Surdismundo

 

surdez

 

A gente ouve tanta bobagem no dia a dia que só vendo. Ou, melhor, só não escutando, mesmo. Porque não é possível desescutar, né? É igual a desver, não dá. Desler, não tem como. Tinham que criar um filtro que bloqueasse besteiras. Um aplicativo desses de baixar no celular que nos poupasse dos despautérios. Mas quem iria classificar o que é absurdo, o Moro? O Carluxo? Qual, entre os dois, sabe o que é despautério? Com um dispositivo desses você, provavelmente, não estaria lendo este texto.
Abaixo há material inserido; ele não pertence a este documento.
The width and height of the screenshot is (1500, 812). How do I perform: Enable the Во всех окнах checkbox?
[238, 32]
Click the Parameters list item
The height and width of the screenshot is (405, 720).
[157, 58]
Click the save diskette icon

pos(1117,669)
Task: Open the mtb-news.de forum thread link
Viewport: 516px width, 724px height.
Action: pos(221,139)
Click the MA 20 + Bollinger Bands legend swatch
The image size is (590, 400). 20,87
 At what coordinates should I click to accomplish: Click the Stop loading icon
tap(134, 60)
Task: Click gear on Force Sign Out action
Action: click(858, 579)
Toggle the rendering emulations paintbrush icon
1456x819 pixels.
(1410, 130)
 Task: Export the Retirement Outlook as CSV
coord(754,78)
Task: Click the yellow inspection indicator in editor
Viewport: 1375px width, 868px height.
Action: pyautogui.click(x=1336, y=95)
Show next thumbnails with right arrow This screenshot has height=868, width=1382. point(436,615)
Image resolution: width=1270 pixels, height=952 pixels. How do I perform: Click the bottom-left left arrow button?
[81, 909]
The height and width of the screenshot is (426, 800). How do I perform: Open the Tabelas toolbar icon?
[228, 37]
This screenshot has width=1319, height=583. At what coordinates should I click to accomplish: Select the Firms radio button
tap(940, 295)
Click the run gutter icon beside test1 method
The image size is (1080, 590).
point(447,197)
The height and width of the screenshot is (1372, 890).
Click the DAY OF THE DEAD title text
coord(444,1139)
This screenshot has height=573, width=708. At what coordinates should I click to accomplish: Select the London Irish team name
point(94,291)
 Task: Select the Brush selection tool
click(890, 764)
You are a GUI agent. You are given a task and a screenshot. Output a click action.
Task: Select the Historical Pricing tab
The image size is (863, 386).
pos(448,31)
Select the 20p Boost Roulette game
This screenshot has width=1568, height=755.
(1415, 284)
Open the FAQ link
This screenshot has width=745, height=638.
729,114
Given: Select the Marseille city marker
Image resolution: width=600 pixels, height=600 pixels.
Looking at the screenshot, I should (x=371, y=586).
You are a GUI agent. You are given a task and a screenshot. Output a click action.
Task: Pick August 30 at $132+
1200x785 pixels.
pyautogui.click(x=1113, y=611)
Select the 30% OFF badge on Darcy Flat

Certo mesmo é o meu amigo, João Surdismundo, que desliga o aparelho auditivo e só escuta quando bem quer.  Fala sem parar e atravessa os assuntos conforme o seu interesse. O João plantou a maioria das árvores aqui do bairro. Dirige um fusquinha 1.500 sempre acima da velocidade permitida na via. No verão, passa o dia varrendo e acumulando galho. Depois, faz um amontoado bem no meio da praça e espera anoitecer. Então, acende um cigarrinho, dá dois peguinhas, deixa a bituca queimando, bem na mãnha, por de baixo do amontoado de folhas e galhos secos e sobe para o seu apartamento. Saboreia a fogueira e o alvoroço da janela. Só dorme quando os bombeiros vão embora.  Para ele, tudo em silêncio. Agora anda todo metido com um tal de órgão novo.

Meti o meu órgão na sala bem de frente pra porta que dá pro corredor é que a acústica favorece o som reverbera lá no primeiro andar já teve umas três reuniões no condomínio uma falação um bate-boca eu não ouvi nada é que eu não sei copiar nada dos outros daí vou inventando samba com jazz e xaxado com bolero mais valsa atolada e vanerão swingado e por aí vai mas às vezes nunca dá certo tem dias que eu pego no sono tocando gosto de ensaiar de madrugada sabe que é pra incomodar mais os vizinhos desligo o aparelho do ouvido e faço os meus concertos o problema é que me dá uma fome do cão e eu tenho uma panela que eu chamo de Titânium que cozinha até pedra ferro daí que faço umas mistureba com banha de porco e pimenta que nem o cachorro come no outro dia vezenquando eu vou lá na garagem e pego um latão de BudBund e vou só regando o figueredo porque o meu pai deu com uma pá de corte na cabeça de um soldado pra fugir da guerra por isso é que eu não vejo mais televisão desde de que o Flavio Cavalcanti morreu o negócio é ficar ciscando na terra igual galinha pra não enferrujar eu tinha uma amigo que era domador de cavalo e não conseguiu mais para de corcovear quando ficou mais velho o cara acostuma a fazer uma coisa a vida toda e depois não consegue largar é igual àquela vez que o meu cachorrinho caiu da janela encima da dona Iolanda…”.

– Tu te lembras, Maria? Quer uma BudBund?

– Não, não, valeu, João.

Tá, vou lá buscar duas pra nós então.